Love Languages...
We went to the bakery and the butcher this morning to pick up our holiday feast stuff.
I learned a few years ago that though picking everything up on Wednesday SEEMS like a good idea, it most definitely is not. The first year I ordered from the bakery (New Cascadia, gluten free EVERYTHING) I stood in a line that went all through the bakery, out the door, and down the block. It wasn't raining but it was pretty freaking cold.
When Katie was coming up from Bend for the week I'd plan on going on Monday or possibly Tuesday because I'd have company in line and the line isn't AS bad on Monday and Tuesday as it gets on Wednesday. Last year I did it all myself on Monday and it was fine except for the parking at the bakery. It's on the eastside of Portland and the neighborhood is mixed residential and commercial and very little off street parking. This year I picked Saturday so Brent could come with.

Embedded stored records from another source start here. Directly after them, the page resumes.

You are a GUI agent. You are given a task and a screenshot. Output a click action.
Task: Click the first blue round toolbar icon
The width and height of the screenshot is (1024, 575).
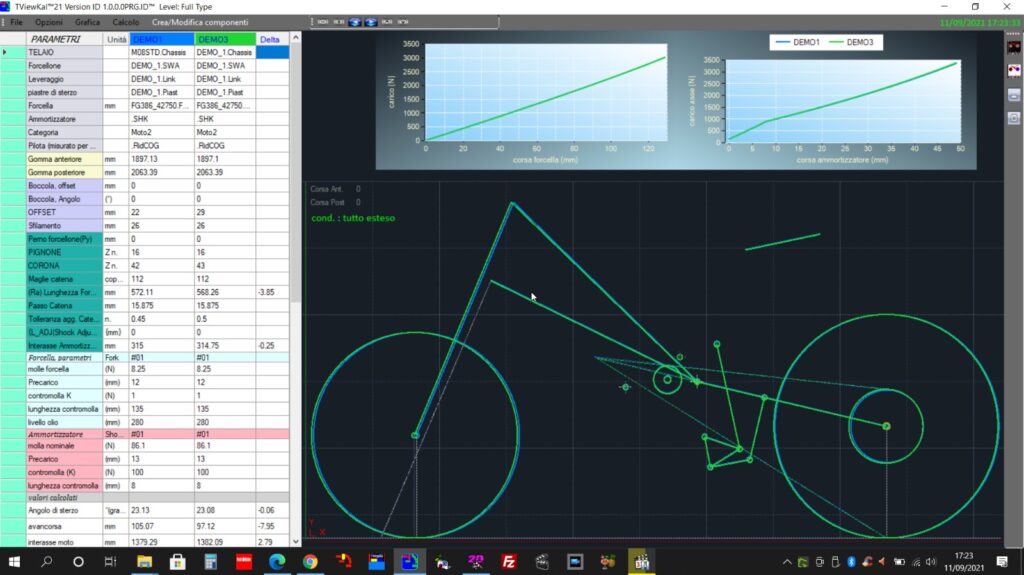pyautogui.click(x=356, y=21)
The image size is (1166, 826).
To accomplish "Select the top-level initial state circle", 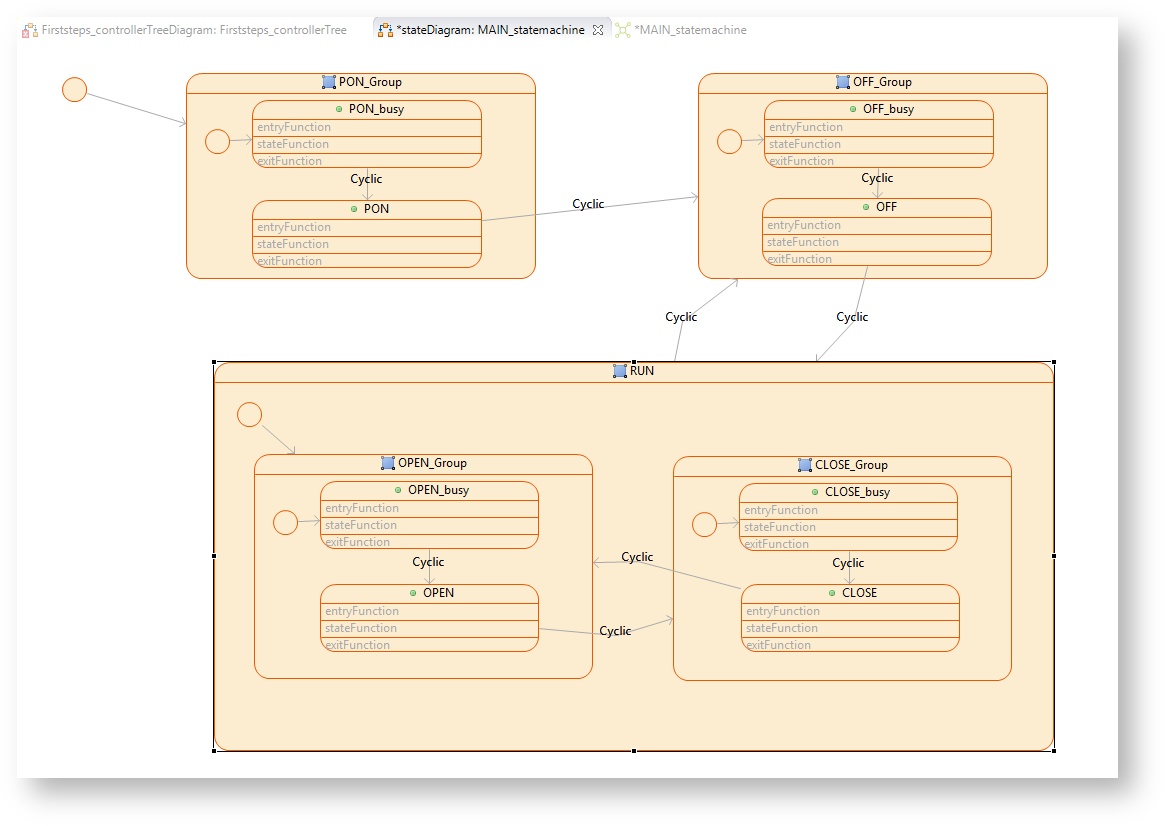I will [74, 90].
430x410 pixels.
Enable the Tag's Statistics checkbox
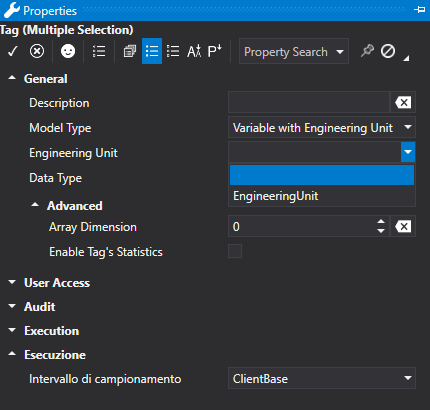pyautogui.click(x=235, y=251)
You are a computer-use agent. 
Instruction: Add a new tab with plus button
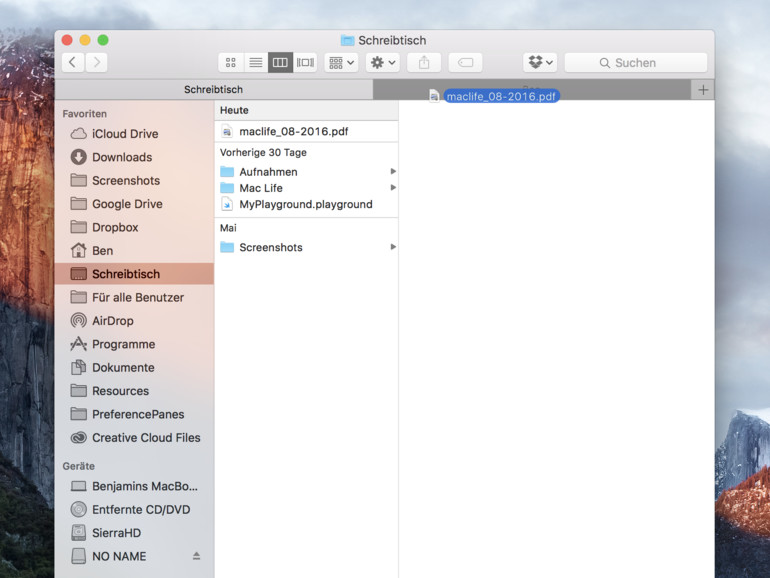point(703,90)

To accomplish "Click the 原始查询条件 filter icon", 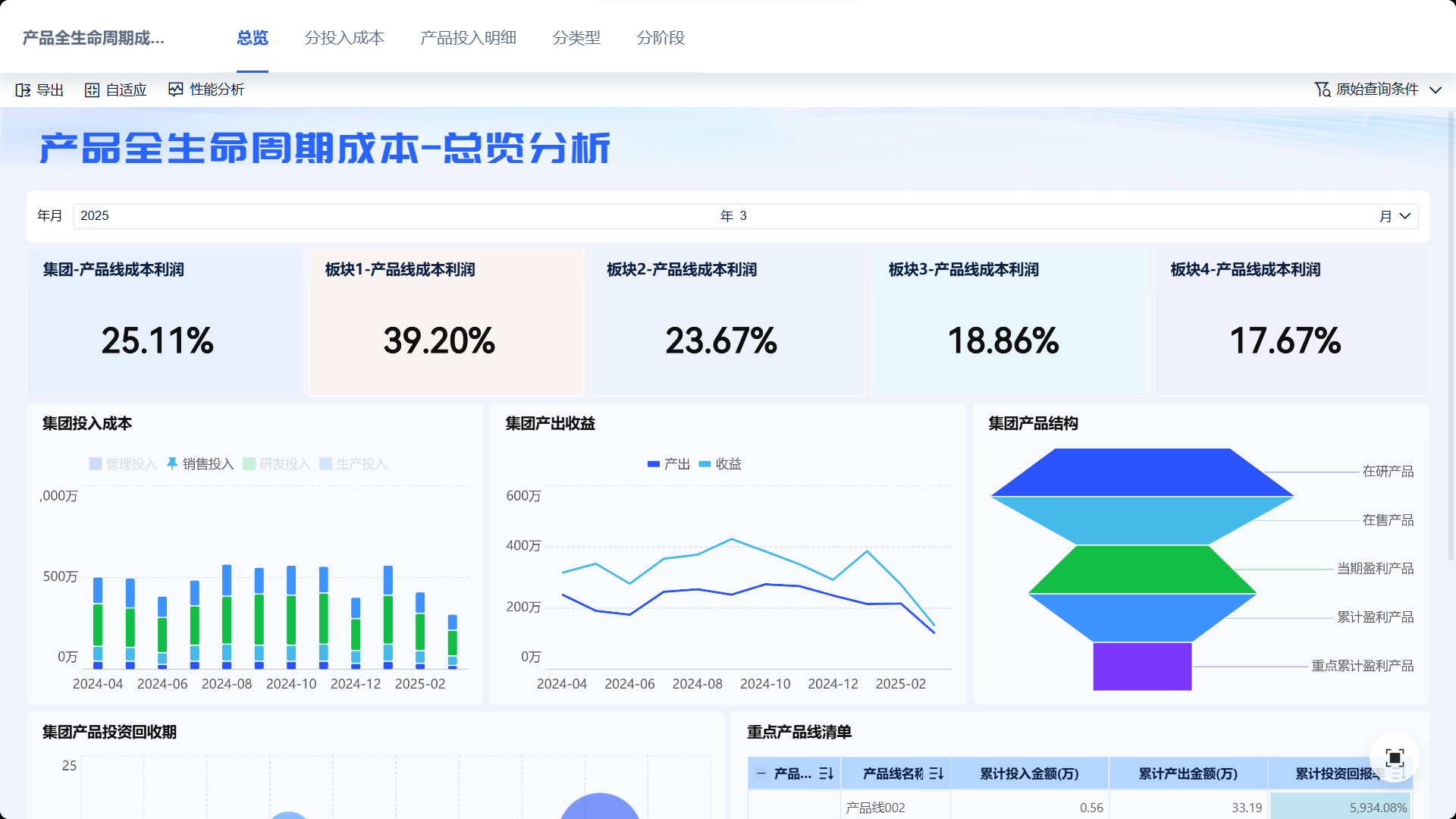I will tap(1322, 89).
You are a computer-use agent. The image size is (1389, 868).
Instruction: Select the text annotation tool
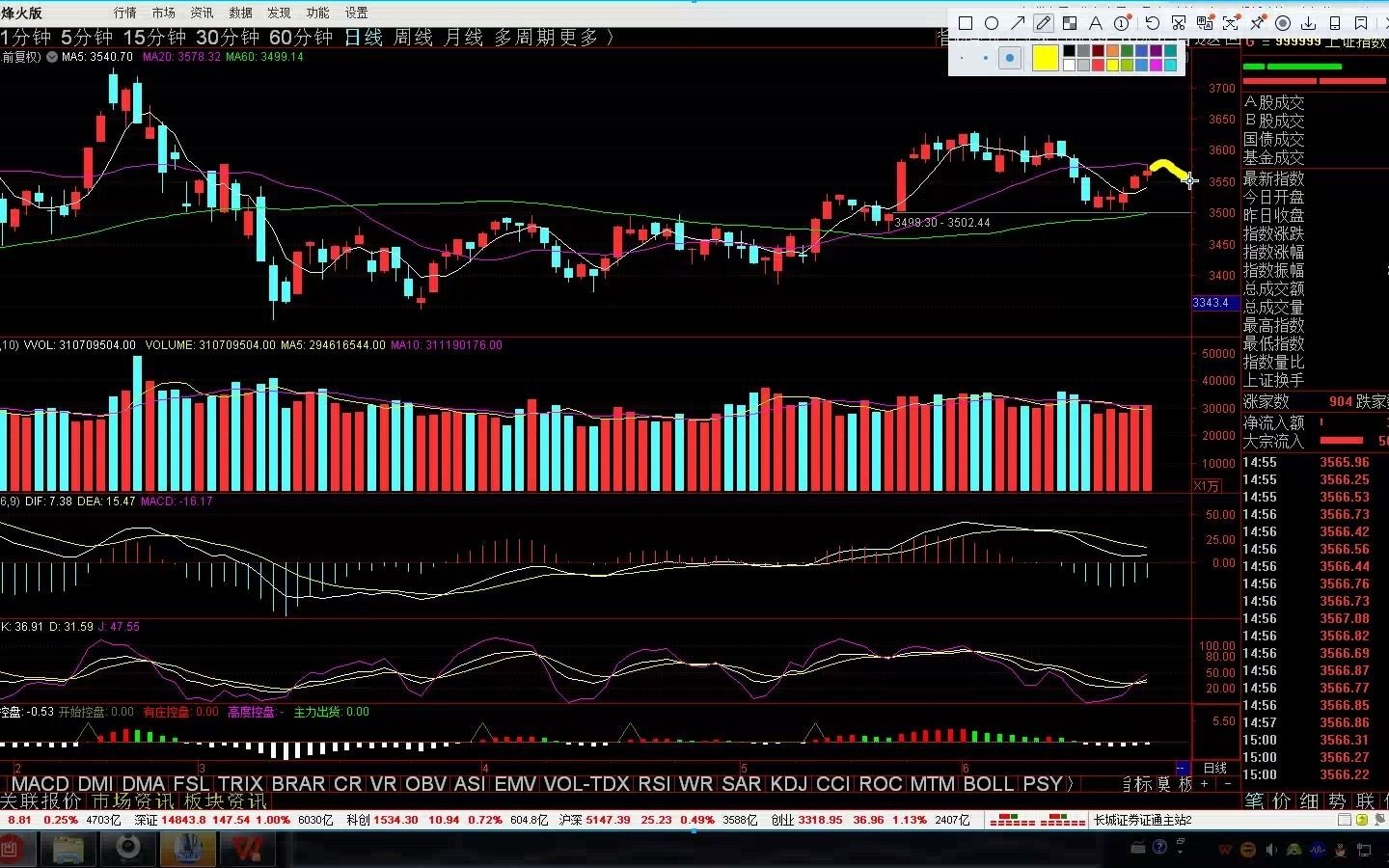[x=1096, y=23]

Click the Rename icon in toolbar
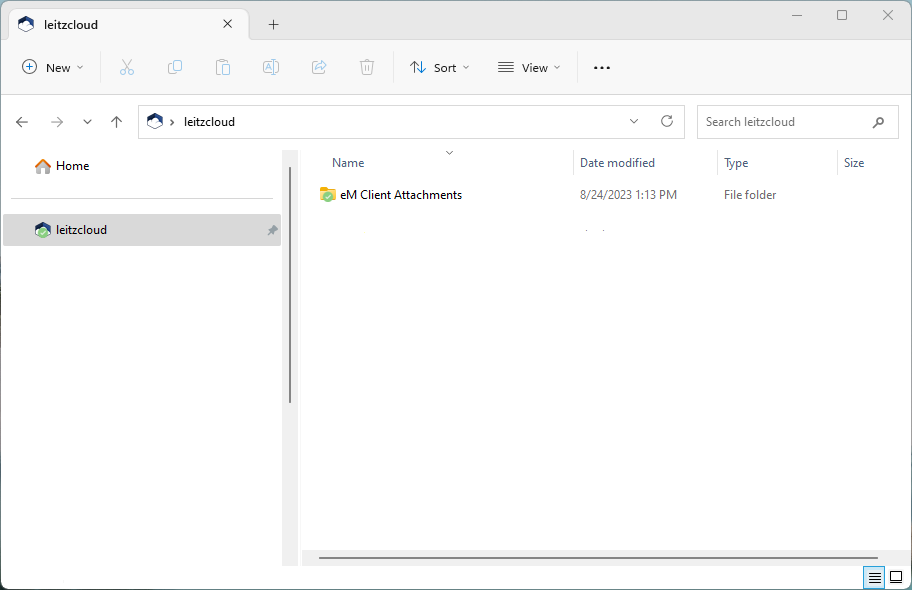pyautogui.click(x=271, y=67)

Because it's always easier if he is along. He can circle the block while I go stand in line and pick up everything.
But honestly it's always easier when he is along in general.
It's good to have someone in your life, be they a romantic partner or just a good friend, who really gets you and is a help to you. I told him that I loved him as we were driving between the bakery and the butcher shop and he jokingly said "You're only saying that because I'm driving you around on your errands." And I agreed.
I mean, that's not the only reason why I love him, but it is what triggered me to make sure I said it. That and I wasn't for sure the last time I told him I loved him. It could have been as long ago as Thursday. I might have skipped yesterday altogether. But for sure on Thursday before he left for work. We always tell each other we love each other before he leaves for work. Same as Katie and I always tell each other we love each other before we hang up the phone. In the unfortunate case of an untimely demise we hang WAY TOO MUCH weight on the last words we say to each other instead of the words we've said as a whole. But knowing that, I try to make sure that we all know we are loved and it's been said.
I try to do the same with my friends. I tell them I love them. Or I send them memes or screenshots of funny Bluesky posts or I text them back when they text me instead of leaving them on read, which is basically the same thing.
I sort of hate the notion of "love language" it's that pseudo psychology, self help book, armchair deep thinking bullshit that drives me crazy. BUT...there is a nugget in there of truth. Everyone has ways that they show love best. My problem with the concept of A love language is that we all exhibit all of them and appreciate all of them at different times, like if you want to say my love language is gifts instead of acts of service, great but if you are overwhelmed with household chores someone bringing you flowers is not going to hit as hard as someone doing a load of dishes for you.
I've talked before about how I'm not super romantic. I don't like the over the top showy gestures. They make me uncomfortable and frankly more than a little suspicious. But drive me around to do errands so I don't have to worry about parking? Now we are talking! Bring me two dozen long stem roses and take me to a fancy steak dinner? Eh. But put your hand on my back while we are in a crowd so I don't feel like strangers are in my space? You're the best!
It's good to have people in your life that understand you. It's good to have friends and loved ones that get you. And it's good to pay attention to what they need as well.
As we enter the full force of the holiday season I'm wishing for you space and calm and surrounding yourself with people you love and who love you back.
And, just incase I haven't told you recently, I love you.